• _INPUT ROWS_
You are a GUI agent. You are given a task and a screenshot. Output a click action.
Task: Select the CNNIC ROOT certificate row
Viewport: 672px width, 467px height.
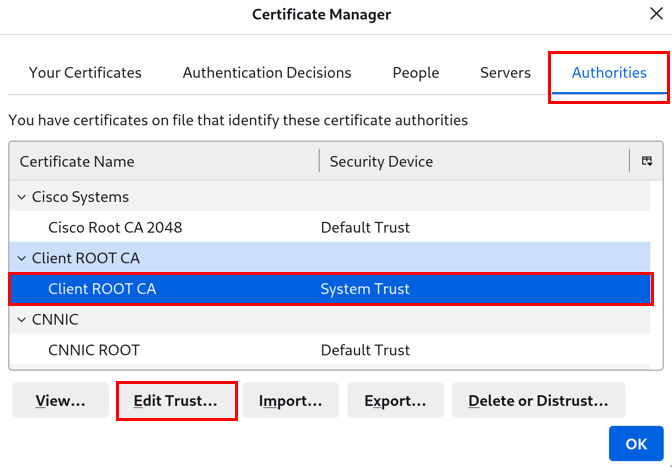94,350
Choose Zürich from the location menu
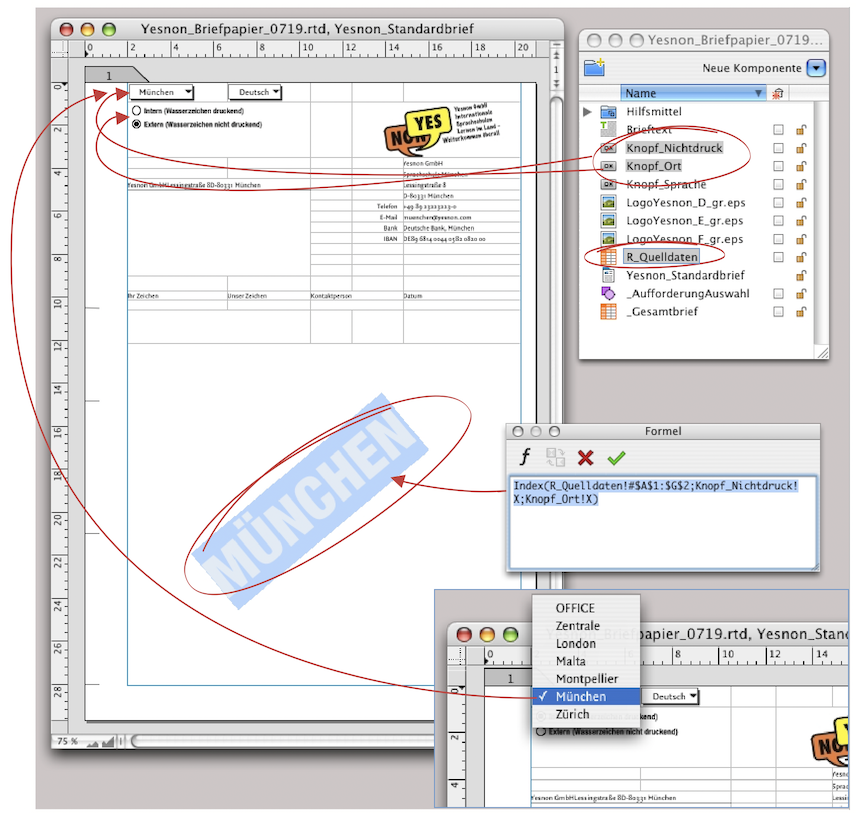Screen dimensions: 856x813 click(x=572, y=714)
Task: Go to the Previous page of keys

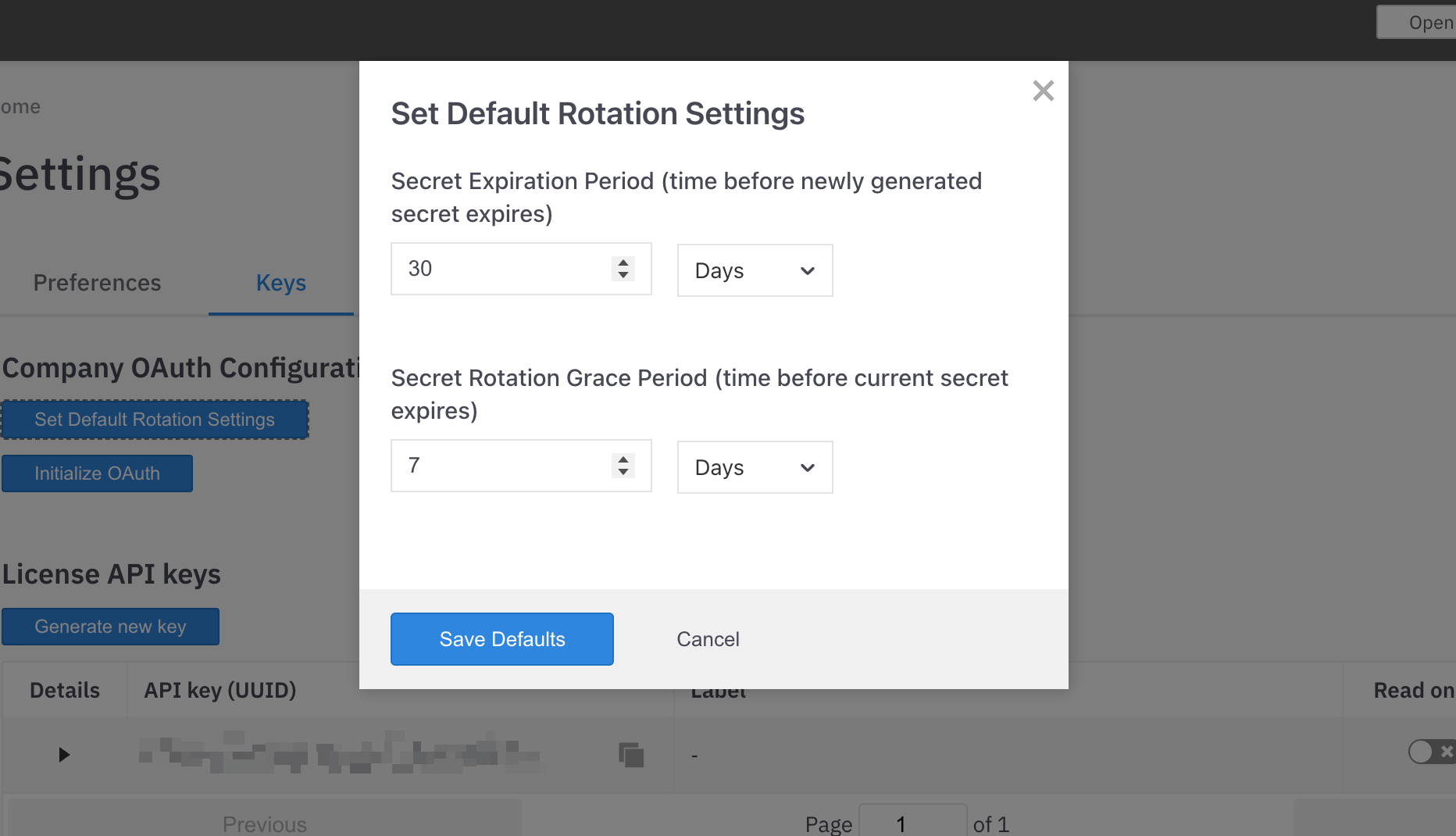Action: (x=264, y=823)
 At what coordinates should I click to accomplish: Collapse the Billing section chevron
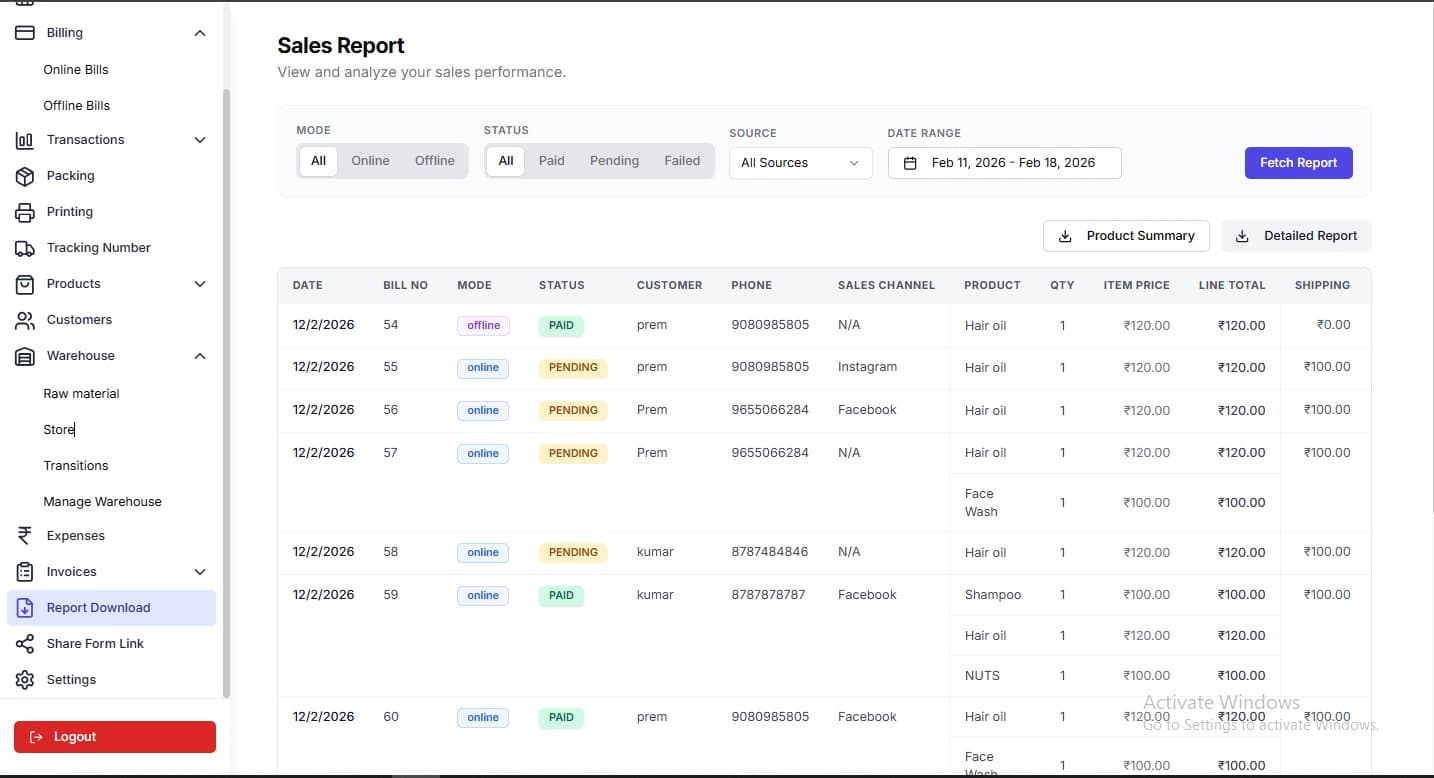coord(200,33)
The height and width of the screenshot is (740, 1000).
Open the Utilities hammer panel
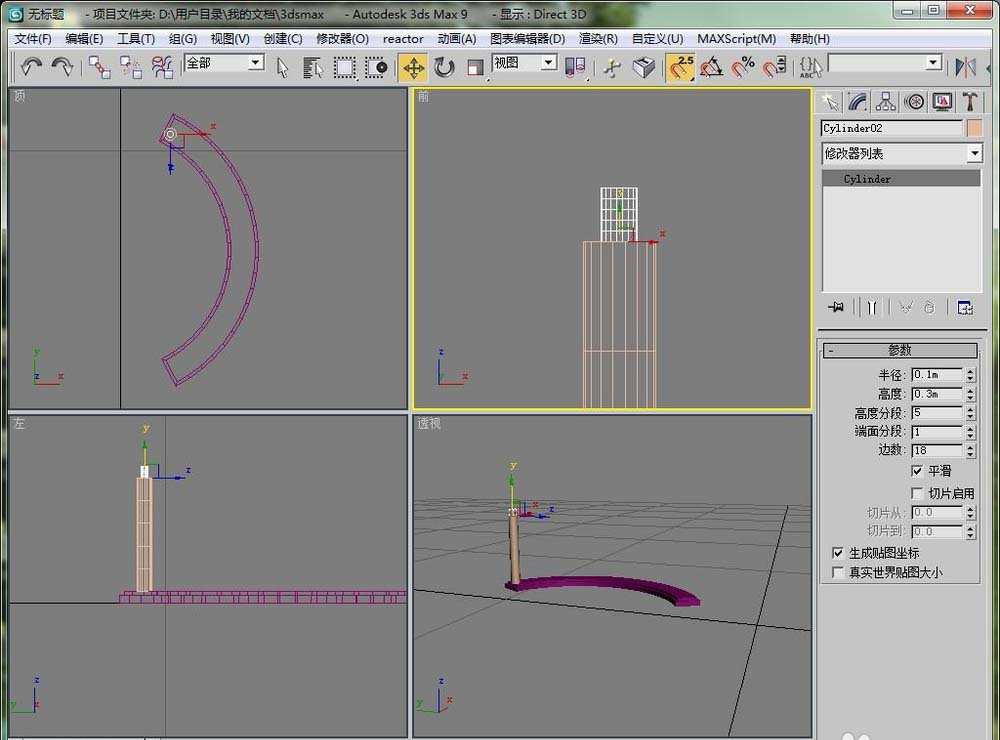(970, 101)
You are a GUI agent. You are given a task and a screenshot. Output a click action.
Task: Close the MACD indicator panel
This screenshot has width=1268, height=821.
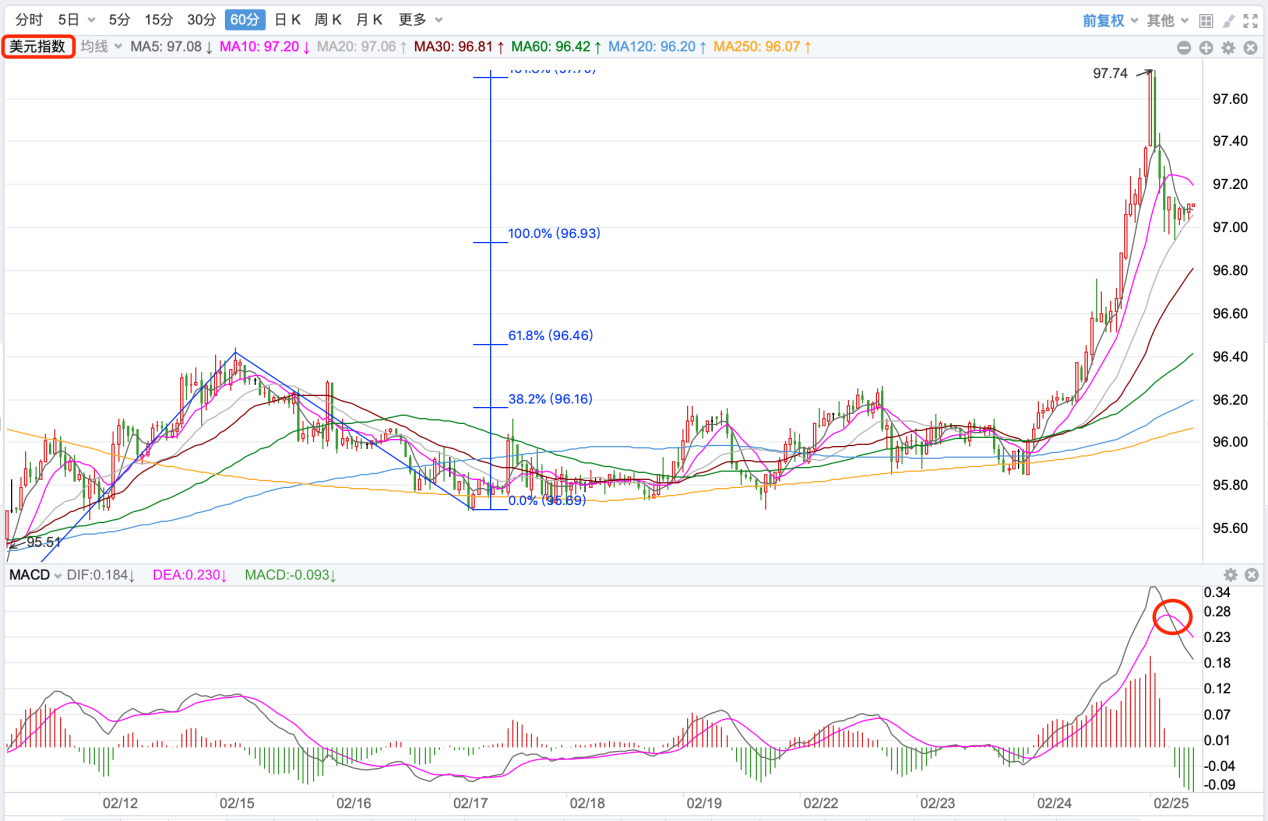(x=1251, y=575)
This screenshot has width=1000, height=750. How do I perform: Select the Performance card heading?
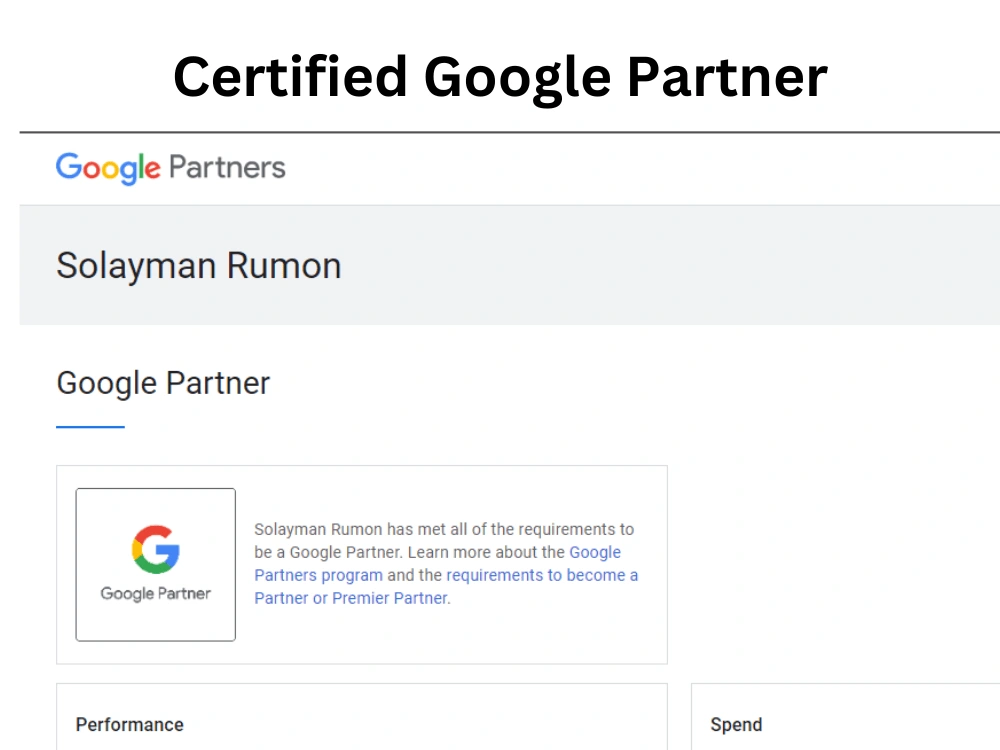(129, 724)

• _TO BE DONE_
Put every line of the rows above into a JSON list of strings, one string per line, skipping blank lines. Leave the pictures out.

• _FINAL RESULT_
[
  "You are a GUI agent. You are given a task and a screenshot. Output a click action.",
  "Task: Select the CNNIC ROOT certificate row",
  "Viewport: 672px width, 467px height.",
  "94,350",
  "Choose Zürich from the location menu",
  "Screen dimensions: 856x813 click(x=572, y=714)",
  "Task: Go to the Previous page of keys",
  "Action: (x=264, y=823)",
  " At what coordinates should I click to accomplish: Collapse the Billing section chevron",
  "coord(200,33)",
  "The height and width of the screenshot is (740, 1000).",
  "Open the Utilities hammer panel",
  "(970, 101)",
  "You are a GUI agent. You are given a task and a screenshot. Output a click action.",
  "Task: Close the MACD indicator panel",
  "This screenshot has width=1268, height=821.",
  "(x=1251, y=575)",
  "This screenshot has width=1000, height=750. How do I perform: Select the Performance card heading?",
  "(129, 724)"
]